A. Project description 44. Central Lake District in Zhengding, Hebei Province plans to construct one convention center, one sports center, some hotels, and commercial buildings with a total floor area of 1.4 million m2 around a man-made lake. All buildings will be constructed between 2017 to 2023. The proposed subproject will build an energy station underground for delivering heat to city utility for space heating and cooling. The energy station uses heat pump technology to absorb heat from ground water and waste water

45. The project is divided into three phases. Phase One adopts ground-source heat pump technology to supply heat to 378,145 m2 and cooling to 223,517 m2. The heat is absorbed from shallow underground (soil) by drilling wells under the man-made lake before water was filled. Phase Two also adopts ground-source heat pump technology to supply heat to 329,300 m2 and cooling to 253,100 m2. The heat is absorbed from underground water. Phase Three will absorb heat from wastewater from Zhengding New District WWTP (3 km away in the east) to supply heat to 287,913 m2 and cooling to 112,679 m2. The total heating load is 57,240 kW with 41 W/m2 and 1,451-hour capacity factor (120-day from November 15 to March 15) and cooling load of 72,324kW with 65W/m2 and 863-hour capacity factor (122-day from June 1 to September 30). Phase One will drill 2,591 holes with depth of 120 meter each. Phase Two will drill 51 wells (17 pumping wells and 34 injecting wells). Phase Three will build 6 km pipe to connect the energy station to the waste water treatment plant. B. Anticipated environmental impacts

46. Anticipated impacts during the construction phase include soil erosion, wastewater, air pollution, noise, solid waste, and occupational health and safety.

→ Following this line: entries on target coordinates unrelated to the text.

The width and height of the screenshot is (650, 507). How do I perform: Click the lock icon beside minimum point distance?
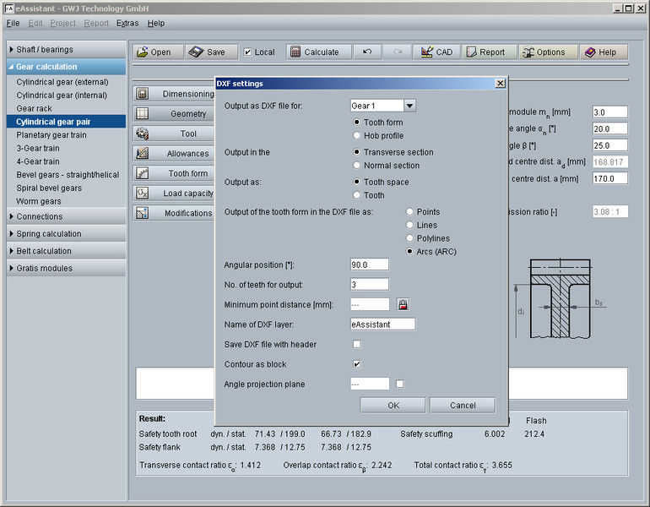pyautogui.click(x=403, y=304)
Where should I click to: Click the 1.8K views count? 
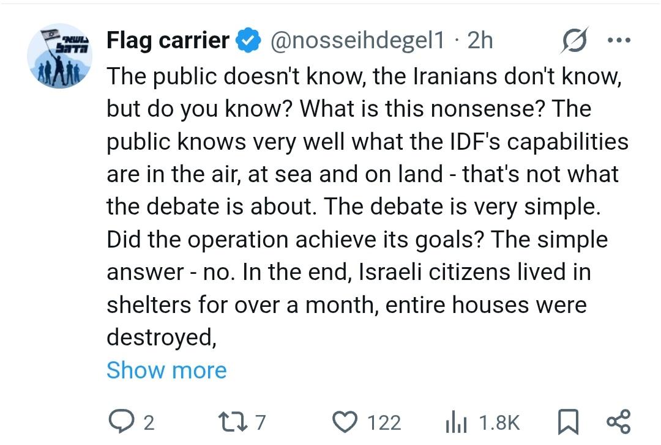coord(499,422)
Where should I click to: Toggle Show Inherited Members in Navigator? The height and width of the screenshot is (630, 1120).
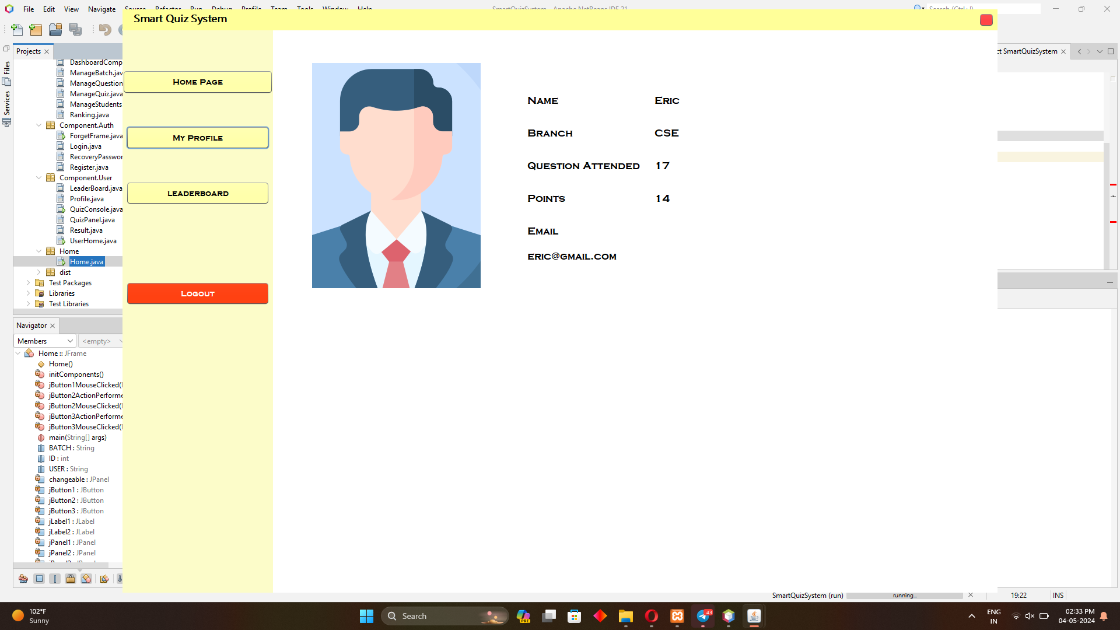coord(23,579)
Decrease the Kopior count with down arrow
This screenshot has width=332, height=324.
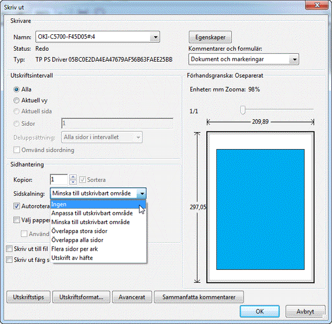coord(72,182)
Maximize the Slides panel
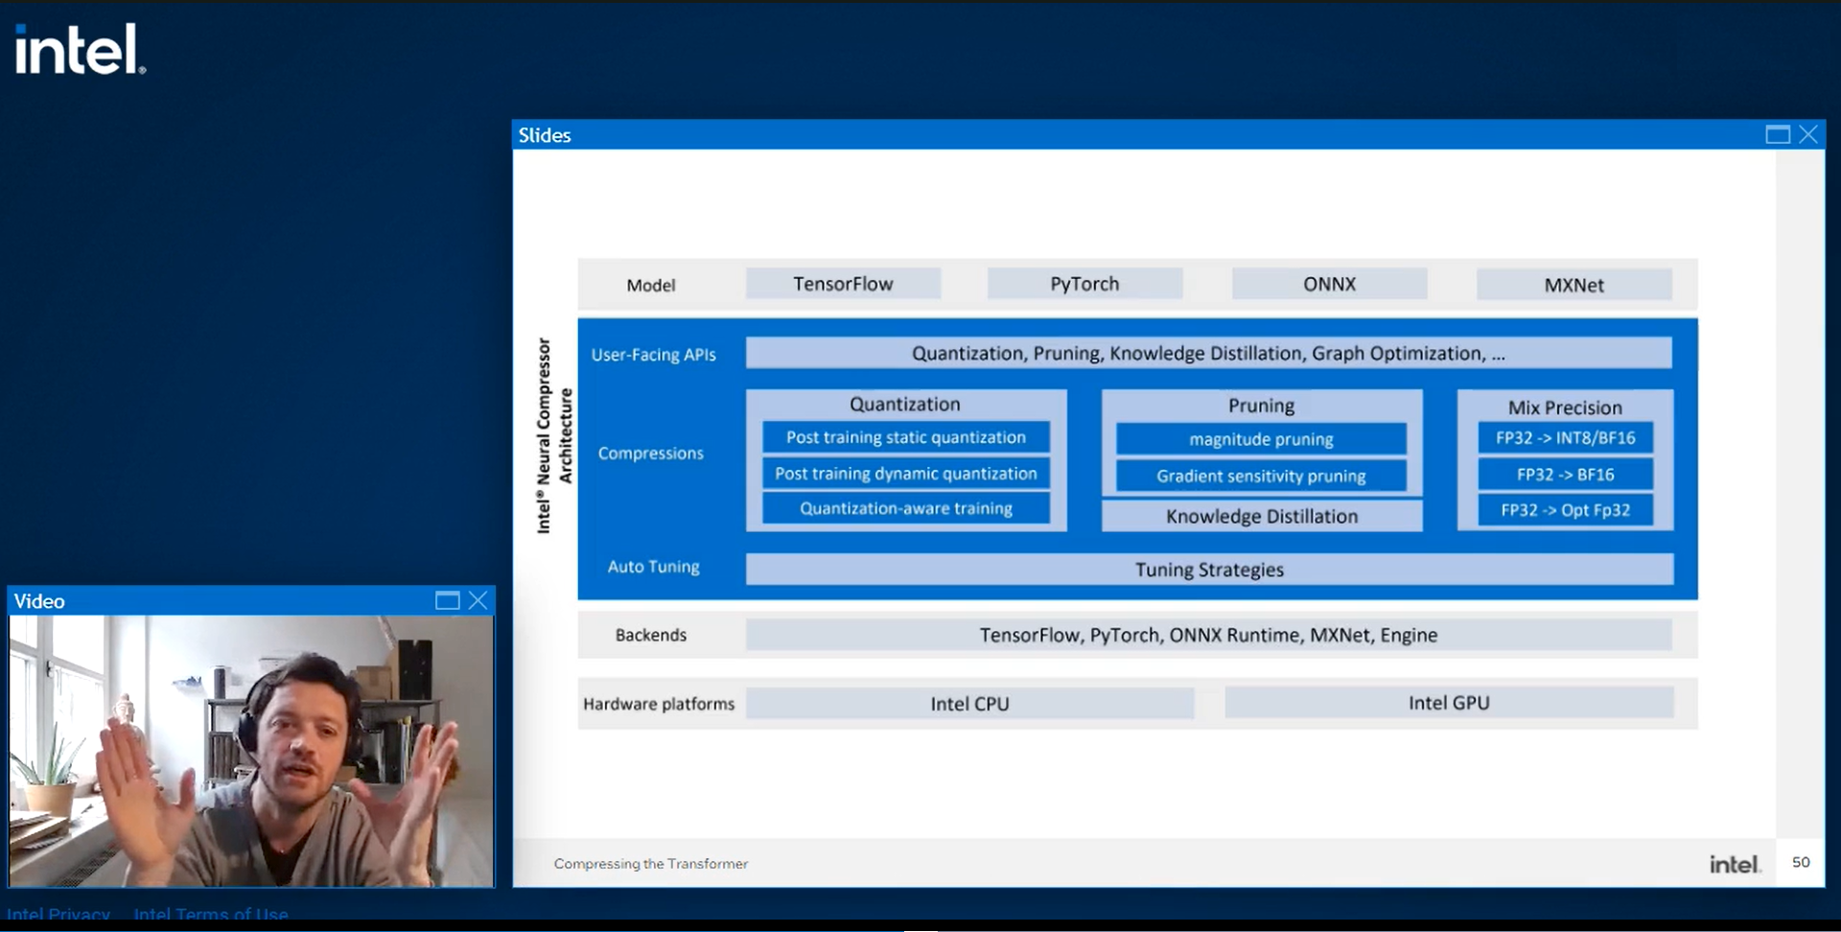1841x932 pixels. coord(1777,135)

(i) Erosion and Spoil. Construction activities such as pipeline excavation and burial and well drilling may lead to surface soil erosion. Construction activities may generate surplus spoil. Spoils will be reused on site as much as possible.

(ii) Wastewater. Well drilling may cause groundwater resources contamination without mitigation measures. The primary wastewaters of the proposed project during the construction phase are domestic wastewater (from construction workers), construction wastewater (from washing drilling equipment and vehicles, wastewater generated during pipeline excavation and burial, wastewater generated during drilling and runoff wastewater during rainfall). Inappropriate disposal of domestic wastewater or construction wastewater may cause soil or groundwater resources contamination.

(iii) Air pollution. Anticipated sources of air pollution from construction activities include: (i) dust generated from earth excavation and filling and drilling activities; (ii) dust generated from disturbed and uncovered construction areas, especially on windy days; (iii) dust generated by the movement of vehicles and heavy machinery on roads; and (iv) emissions from construction vehicles (gaseous CO and NOx) and heavy diesel machinery and equipment.

(iv) Noise Impacts. A significant increase in localized noise is expected during construction. Noise during pipeline construction will be generated by trench excavators, rollers and other compaction machinery. Noise during well drilling will be generated by drilling activities. Though noise levels may be high, the impacts will be temporary and localized.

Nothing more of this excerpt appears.